### [About this task]
Once you find the line with "Task: Uncheck the E: 娱乐 partition checkbox" in the entries below, print it and each line after it up to and including the line with "706x1568 pixels. How", exactly, without pictures.

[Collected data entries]

===

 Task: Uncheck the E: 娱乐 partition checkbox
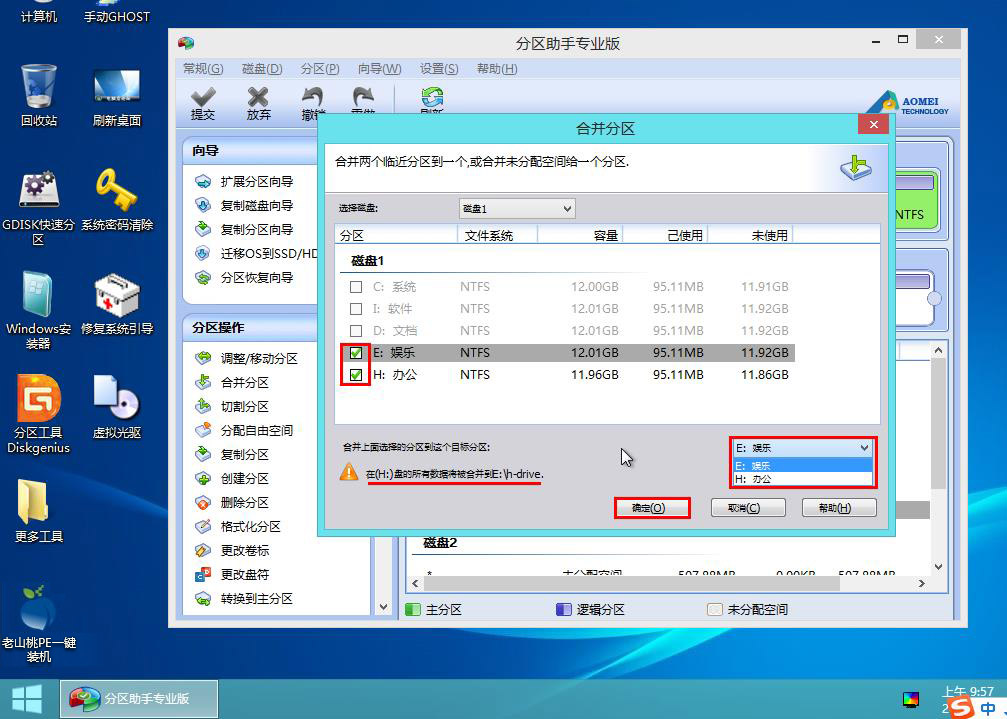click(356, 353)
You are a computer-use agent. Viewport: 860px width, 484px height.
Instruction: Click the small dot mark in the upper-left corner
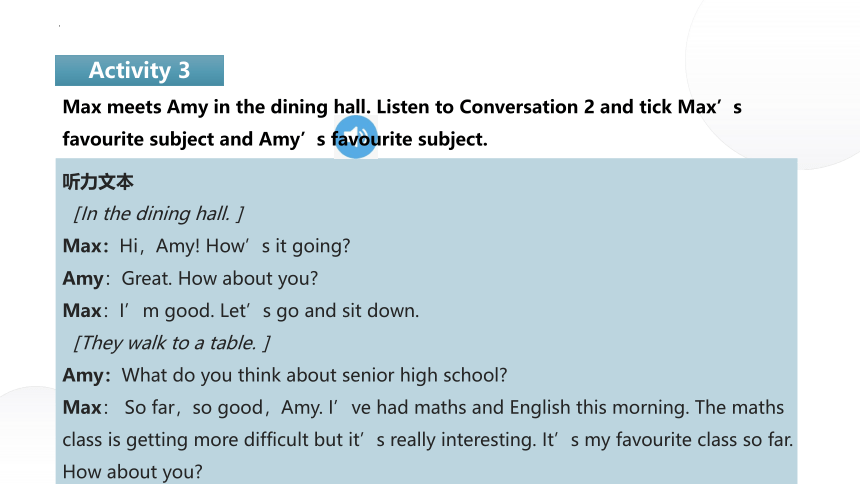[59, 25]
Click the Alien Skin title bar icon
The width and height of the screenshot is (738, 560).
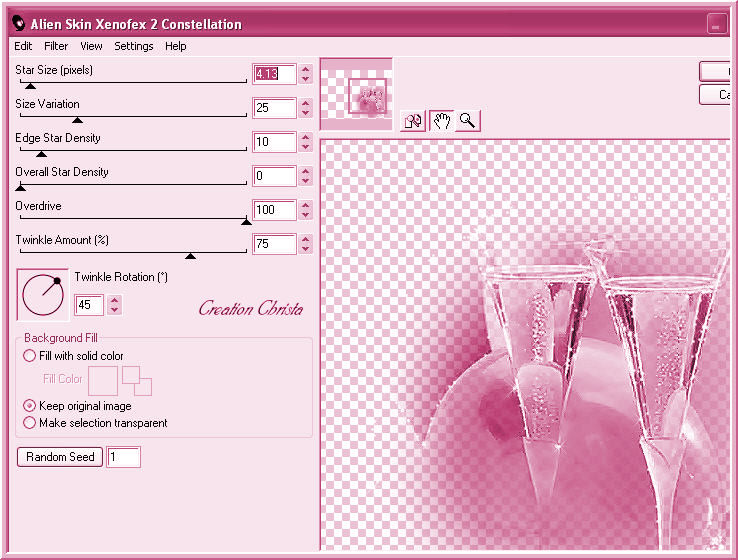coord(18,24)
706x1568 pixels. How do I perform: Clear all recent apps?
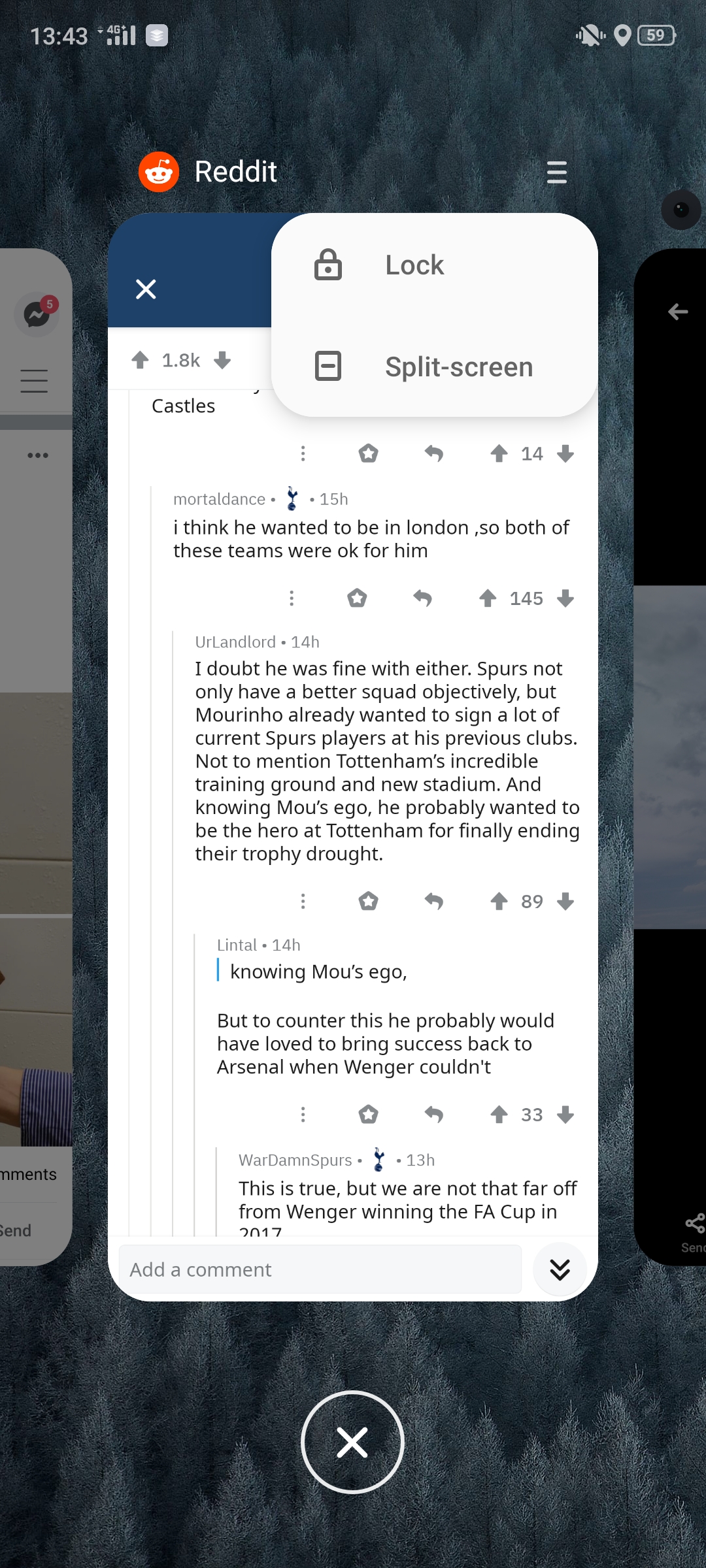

===

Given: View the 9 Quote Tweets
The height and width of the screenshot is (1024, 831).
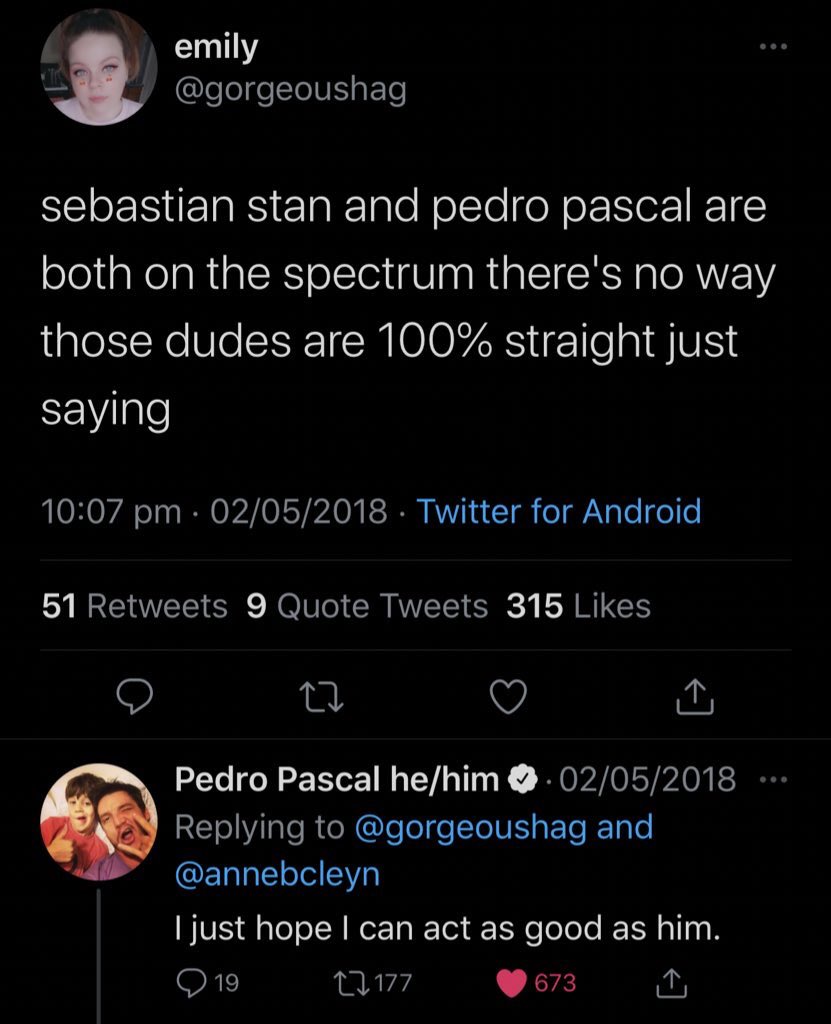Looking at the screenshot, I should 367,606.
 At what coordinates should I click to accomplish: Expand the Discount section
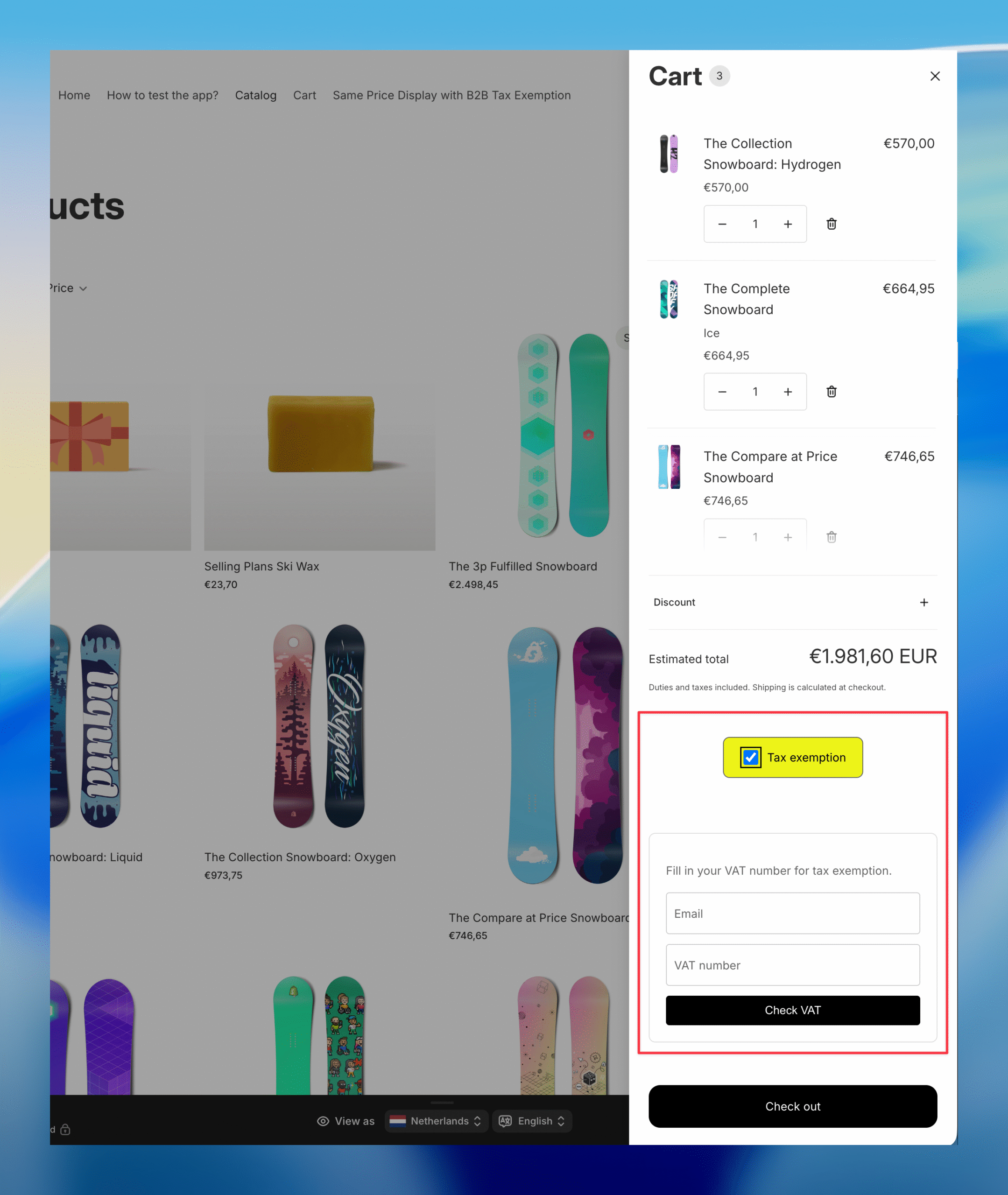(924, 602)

===

### [Response box]
 Task: Uncheck the E: 娱乐 partition checkbox
click(356, 353)
You are a computer-use agent. Viewport: 860px width, 484px height.
Instruction: Click the small dot mark in the upper-left corner
[59, 25]
Click the Alien Skin title bar icon
The width and height of the screenshot is (738, 560).
coord(18,24)
706x1568 pixels. How do I perform: Clear all recent apps?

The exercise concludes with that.